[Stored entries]
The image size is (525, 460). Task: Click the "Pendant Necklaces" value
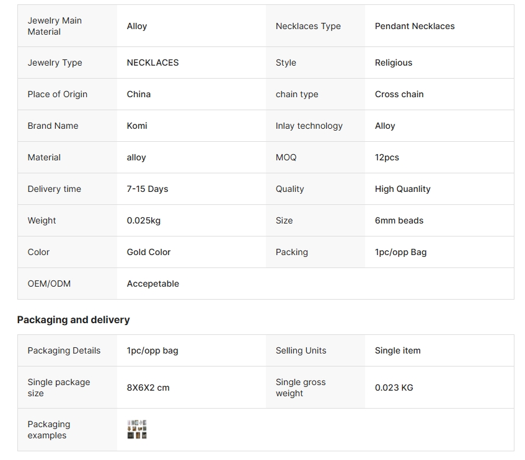(x=415, y=26)
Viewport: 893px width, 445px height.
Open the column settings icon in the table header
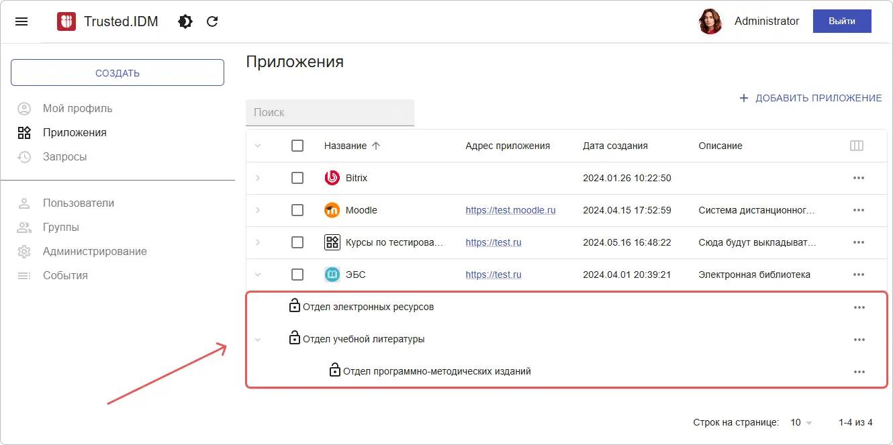(x=857, y=145)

• _Stated goal_: Write out every line of the records again, requests included, but multiply each coordinate in the answers by 2.45 and round it to a whole number, with halves rounded up. Leave the pictures out.

• _Result for this task_:
The image size is (525, 460). Task: Click the "Pendant Necklaces" value
(x=1017, y=64)
Viewport: 893px width, 445px height.
Open the column settings icon in the table header
(x=2100, y=355)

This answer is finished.